# Boltzmann machine

In [1]:
#!/usr/bin/env python3
# -*- coding: utf-8 -*-
"""
Created on Fri Jul 13 20:27:11 2018

@author: NVDL

Boltzmann machine to predict rating of movies based on customer ratings.
"""
###Part 1 - Importing 
#Importing the libraries
import numpy as np
import pandas as pd
import matplotlib.pyplot as plt
import torch
import torch.nn as nn
import torch.nn.parallel
import torch.optim as optim
import torch.utils.data
from torch.autograd import Variable

In [2]:
#Importing the dataset
movies = pd.read_csv('/Users/NVDL/Code/Practice_/Data/Math/Ranking/Movies/ml-1m/movies.dat',
                     sep='::',
                     header= None, 
                     engine = 'python', 
                     encoding ='latin-1')

users = pd.read_csv('/Users/NVDL/Code/Practice_/Data/Math/Ranking/Movies/ml-1m/users.dat',
                     sep='::',
                     header= None, 
                     engine = 'python', 
                     encoding ='latin-1')

ratings = pd.read_csv('/Users/NVDL/Code/Practice_/Data/Math/Ranking/Movies/ml-1m/ratings.dat',
                     sep='::',
                     header= None, 
                     engine = 'python', 
                     encoding ='latin-1')

In [3]:
movies.head()

Unnamed: 0,0,1,2
0,1,Toy Story (1995),Animation|Children's|Comedy
1,2,Jumanji (1995),Adventure|Children's|Fantasy
2,3,Grumpier Old Men (1995),Comedy|Romance
3,4,Waiting to Exhale (1995),Comedy|Drama
4,5,Father of the Bride Part II (1995),Comedy


In [4]:
ratings.head()

Unnamed: 0,0,1,2,3
0,1,1193,5,978300760
1,1,661,3,978302109
2,1,914,3,978301968
3,1,3408,4,978300275
4,1,2355,5,978824291


In [5]:
users.head()

Unnamed: 0,0,1,2,3,4
0,1,F,1,10,48067
1,2,M,56,16,70072
2,3,M,25,15,55117
3,4,M,45,7,2460
4,5,M,25,20,55455


In [6]:
### Part 2 - Preprocessing train/test set
#Preparing the training set 
training_set = pd.read_csv('/Users/NVDL/Code/Practice_/Data/Math/Ranking/Movies/ml-100k/u1.base',
                           delimiter = '\t') #80% of total set 
#Convert df training_set to array
training_set = np.array(training_set, dtype = 'int')

#Preparing the the test set
test_set = pd.read_csv('/Users/NVDL/Code/Practice_/Data/Math/Ranking/Movies/ml-100k/u1.test',
                           delimiter = '\t') #20% of total set 
#Convert df test_set to array
test_set = np.array(test_set, dtype = 'int')


In [7]:
training_set

array([[        1,         2,         3, 876893171],
       [        1,         3,         4, 878542960],
       [        1,         4,         3, 876893119],
       ...,
       [      943,      1188,         3, 888640250],
       [      943,      1228,         3, 888640275],
       [      943,      1330,         3, 888692465]])

In [8]:
test_set

array([[        1,        10,         3, 875693118],
       [        1,        12,         5, 878542960],
       [        1,        14,         5, 874965706],
       ...,
       [      459,       934,         3, 879563639],
       [      460,        10,         3, 882912371],
       [      462,       682,         5, 886365231]])

Add variable to confirm # of customers and # of movies.
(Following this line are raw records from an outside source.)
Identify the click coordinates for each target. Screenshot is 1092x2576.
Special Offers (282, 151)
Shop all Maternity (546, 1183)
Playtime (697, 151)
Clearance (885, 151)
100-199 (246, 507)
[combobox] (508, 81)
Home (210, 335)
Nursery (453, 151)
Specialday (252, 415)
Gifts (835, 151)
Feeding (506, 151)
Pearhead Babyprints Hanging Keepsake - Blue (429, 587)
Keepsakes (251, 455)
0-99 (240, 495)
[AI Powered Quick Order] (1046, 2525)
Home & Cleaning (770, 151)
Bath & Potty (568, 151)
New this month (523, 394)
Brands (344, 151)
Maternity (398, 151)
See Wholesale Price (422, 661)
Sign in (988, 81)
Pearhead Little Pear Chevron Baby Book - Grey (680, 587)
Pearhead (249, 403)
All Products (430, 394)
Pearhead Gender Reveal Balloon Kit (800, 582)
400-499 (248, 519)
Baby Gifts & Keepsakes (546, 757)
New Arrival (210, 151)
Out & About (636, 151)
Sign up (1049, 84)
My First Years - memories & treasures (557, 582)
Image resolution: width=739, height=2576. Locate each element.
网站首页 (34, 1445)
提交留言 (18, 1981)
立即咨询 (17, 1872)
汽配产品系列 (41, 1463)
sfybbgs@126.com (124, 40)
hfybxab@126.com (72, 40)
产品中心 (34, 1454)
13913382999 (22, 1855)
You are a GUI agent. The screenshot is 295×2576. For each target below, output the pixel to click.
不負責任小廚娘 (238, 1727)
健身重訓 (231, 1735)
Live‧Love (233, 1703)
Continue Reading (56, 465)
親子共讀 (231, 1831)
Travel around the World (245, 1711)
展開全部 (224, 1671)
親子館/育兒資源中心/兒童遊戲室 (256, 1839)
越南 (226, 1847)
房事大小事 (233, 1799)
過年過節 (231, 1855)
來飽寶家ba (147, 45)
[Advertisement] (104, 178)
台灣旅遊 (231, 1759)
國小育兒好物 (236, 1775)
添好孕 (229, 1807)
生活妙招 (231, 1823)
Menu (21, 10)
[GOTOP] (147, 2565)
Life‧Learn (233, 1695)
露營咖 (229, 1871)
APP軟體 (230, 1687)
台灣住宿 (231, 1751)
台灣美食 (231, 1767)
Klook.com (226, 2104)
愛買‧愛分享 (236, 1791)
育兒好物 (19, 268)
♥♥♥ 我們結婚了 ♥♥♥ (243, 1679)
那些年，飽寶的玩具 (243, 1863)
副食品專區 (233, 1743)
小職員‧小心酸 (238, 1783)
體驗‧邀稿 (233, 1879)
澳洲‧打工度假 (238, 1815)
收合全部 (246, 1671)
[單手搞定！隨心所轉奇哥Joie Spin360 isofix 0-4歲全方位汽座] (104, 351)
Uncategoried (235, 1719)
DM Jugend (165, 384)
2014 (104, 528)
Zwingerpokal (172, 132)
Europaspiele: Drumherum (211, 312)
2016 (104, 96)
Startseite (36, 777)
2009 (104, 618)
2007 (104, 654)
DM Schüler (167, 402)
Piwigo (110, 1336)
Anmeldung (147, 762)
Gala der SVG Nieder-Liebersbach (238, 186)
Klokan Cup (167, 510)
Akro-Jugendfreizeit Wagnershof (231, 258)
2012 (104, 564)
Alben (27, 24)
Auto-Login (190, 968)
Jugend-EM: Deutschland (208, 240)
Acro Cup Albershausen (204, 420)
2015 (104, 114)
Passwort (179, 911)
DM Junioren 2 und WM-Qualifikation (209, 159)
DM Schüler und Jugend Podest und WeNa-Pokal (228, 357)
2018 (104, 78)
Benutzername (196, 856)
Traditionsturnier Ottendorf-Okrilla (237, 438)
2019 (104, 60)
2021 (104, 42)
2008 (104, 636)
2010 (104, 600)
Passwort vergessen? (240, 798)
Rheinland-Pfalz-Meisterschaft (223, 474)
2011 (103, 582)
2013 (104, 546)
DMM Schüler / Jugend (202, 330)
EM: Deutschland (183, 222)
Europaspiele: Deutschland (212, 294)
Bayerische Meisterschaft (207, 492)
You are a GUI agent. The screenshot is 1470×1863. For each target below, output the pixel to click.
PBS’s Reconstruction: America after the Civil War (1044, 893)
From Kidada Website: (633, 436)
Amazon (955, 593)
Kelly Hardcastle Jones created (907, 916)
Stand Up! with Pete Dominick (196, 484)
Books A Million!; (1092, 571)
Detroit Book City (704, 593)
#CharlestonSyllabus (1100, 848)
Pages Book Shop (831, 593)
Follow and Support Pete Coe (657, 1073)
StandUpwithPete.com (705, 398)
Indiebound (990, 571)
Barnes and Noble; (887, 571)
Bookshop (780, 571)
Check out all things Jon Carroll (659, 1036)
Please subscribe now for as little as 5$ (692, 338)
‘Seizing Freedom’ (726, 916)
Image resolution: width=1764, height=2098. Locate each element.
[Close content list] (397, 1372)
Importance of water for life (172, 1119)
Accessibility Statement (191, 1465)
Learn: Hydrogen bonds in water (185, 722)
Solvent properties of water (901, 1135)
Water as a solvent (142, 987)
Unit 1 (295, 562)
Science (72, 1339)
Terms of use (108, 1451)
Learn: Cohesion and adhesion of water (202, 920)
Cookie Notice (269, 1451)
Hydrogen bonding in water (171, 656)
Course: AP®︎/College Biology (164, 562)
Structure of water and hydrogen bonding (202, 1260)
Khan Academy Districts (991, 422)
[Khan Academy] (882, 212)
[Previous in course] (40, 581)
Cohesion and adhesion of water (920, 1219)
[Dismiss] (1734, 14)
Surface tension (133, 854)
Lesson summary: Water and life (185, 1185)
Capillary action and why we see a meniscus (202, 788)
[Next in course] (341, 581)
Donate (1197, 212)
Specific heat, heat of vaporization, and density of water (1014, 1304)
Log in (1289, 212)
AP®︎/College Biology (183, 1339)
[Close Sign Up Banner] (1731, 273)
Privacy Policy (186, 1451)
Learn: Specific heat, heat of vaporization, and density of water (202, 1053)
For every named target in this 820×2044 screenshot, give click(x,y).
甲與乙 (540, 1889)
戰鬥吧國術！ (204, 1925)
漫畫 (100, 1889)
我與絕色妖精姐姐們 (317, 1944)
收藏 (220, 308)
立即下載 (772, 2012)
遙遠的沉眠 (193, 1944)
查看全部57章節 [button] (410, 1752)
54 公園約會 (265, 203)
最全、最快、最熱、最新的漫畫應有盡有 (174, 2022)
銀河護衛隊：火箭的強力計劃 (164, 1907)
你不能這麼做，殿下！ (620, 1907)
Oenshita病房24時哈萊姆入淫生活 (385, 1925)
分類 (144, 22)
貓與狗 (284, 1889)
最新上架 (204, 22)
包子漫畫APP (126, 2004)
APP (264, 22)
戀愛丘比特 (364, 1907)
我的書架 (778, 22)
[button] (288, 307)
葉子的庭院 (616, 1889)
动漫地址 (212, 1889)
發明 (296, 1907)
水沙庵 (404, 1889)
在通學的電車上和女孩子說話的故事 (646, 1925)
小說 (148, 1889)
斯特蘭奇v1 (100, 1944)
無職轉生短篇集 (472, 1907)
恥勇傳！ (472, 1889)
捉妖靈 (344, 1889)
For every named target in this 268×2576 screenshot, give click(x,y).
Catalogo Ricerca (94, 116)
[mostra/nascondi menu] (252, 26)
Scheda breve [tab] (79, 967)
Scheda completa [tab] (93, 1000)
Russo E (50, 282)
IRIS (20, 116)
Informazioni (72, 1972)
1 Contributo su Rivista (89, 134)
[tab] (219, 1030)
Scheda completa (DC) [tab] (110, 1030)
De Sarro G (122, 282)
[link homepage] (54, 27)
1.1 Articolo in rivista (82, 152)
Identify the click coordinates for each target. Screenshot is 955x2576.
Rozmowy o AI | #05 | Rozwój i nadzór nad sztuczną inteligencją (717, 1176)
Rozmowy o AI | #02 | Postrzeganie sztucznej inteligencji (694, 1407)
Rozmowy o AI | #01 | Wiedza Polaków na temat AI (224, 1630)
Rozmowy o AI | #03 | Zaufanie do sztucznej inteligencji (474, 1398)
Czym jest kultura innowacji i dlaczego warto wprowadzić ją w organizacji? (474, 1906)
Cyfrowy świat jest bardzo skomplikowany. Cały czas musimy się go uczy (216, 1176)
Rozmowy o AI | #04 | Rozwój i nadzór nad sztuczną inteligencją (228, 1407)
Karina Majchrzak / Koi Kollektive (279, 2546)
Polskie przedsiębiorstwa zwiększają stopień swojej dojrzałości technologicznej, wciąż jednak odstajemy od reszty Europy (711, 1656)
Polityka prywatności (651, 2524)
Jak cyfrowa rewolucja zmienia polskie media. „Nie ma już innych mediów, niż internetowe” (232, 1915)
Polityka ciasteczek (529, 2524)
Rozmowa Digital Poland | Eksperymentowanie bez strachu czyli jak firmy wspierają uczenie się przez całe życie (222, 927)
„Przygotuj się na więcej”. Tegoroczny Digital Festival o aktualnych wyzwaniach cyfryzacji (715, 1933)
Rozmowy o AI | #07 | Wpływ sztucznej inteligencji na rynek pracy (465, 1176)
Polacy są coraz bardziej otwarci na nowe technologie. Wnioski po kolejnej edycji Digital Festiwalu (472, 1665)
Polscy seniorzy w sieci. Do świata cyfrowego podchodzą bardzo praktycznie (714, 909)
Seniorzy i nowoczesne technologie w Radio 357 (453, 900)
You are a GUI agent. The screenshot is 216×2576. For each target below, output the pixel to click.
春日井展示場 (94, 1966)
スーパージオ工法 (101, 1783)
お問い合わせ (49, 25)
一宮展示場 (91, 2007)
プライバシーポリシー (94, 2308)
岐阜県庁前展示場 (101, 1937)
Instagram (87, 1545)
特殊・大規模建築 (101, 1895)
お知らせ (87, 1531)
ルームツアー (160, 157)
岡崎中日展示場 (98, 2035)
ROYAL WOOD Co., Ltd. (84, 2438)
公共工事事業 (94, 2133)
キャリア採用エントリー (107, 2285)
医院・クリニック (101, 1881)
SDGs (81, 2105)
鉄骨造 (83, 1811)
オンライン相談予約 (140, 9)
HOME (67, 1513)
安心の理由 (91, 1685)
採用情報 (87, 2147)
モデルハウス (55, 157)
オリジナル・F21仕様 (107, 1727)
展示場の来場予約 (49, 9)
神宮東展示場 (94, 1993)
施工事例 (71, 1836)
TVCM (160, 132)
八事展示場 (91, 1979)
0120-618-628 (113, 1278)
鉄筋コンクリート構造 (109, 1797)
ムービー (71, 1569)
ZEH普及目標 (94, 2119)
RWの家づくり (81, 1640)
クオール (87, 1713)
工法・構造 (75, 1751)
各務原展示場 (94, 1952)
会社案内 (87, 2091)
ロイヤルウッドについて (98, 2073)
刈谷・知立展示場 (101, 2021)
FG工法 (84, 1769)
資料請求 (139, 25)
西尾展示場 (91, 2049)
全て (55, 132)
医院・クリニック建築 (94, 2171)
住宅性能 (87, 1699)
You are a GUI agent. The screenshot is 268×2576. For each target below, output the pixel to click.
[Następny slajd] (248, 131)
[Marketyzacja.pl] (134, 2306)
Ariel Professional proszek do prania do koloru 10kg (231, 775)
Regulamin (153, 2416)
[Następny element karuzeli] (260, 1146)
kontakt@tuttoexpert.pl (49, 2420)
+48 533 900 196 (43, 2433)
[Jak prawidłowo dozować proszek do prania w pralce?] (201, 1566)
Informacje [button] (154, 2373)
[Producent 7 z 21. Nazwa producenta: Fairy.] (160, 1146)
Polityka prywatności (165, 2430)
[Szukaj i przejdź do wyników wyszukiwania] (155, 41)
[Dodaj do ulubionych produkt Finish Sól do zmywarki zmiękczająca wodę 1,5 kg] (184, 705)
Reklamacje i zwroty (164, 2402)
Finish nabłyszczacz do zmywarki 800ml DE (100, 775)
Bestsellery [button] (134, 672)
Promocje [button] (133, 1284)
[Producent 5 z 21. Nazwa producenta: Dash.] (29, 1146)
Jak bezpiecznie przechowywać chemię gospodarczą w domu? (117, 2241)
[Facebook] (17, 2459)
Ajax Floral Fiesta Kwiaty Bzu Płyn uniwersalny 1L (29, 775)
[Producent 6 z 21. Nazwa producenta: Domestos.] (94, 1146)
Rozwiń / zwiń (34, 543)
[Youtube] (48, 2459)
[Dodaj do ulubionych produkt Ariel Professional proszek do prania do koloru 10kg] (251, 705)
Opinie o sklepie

To do this we add the 
maximum values of the columns of the training_set and test_set. 

In [9]:
#Getting the number of users and movies
num_users = int(max(max(training_set[:,0]), max(test_set[:,0]))) #first column, maximum user id
num_movies = int(max(max(training_set[:,1]), max(test_set[:,1]))) #first column, no. of movies

In [10]:
#Converting data into array with users in lines 
#and movies in columns (943 list of users with list of 1682 movies usersrating)
def convert(data):
    new_data = []
    for id_users in range(1, num_users + 1): #1, up to [shift data 1+] num_users 
        id_movies = data[:,1][data[:,0] == id_users] #movie of users
        id_ratings = data[:,2][data[:,0] == id_users] #movie rating of users
        ratings = np.zeros(num_movies)
        ratings[id_movies - 1] = id_ratings 
        new_data.append(list(ratings))
    return new_data 

In [11]:
#Convert training set to return list of customers with lists of rating per movie
training_set = convert(training_set)
test_set = convert(test_set)

In [12]:
#Converting the dataset into Torch tensors
training_set = torch.FloatTensor(training_set)
test_set = torch.FloatTensor(test_set)    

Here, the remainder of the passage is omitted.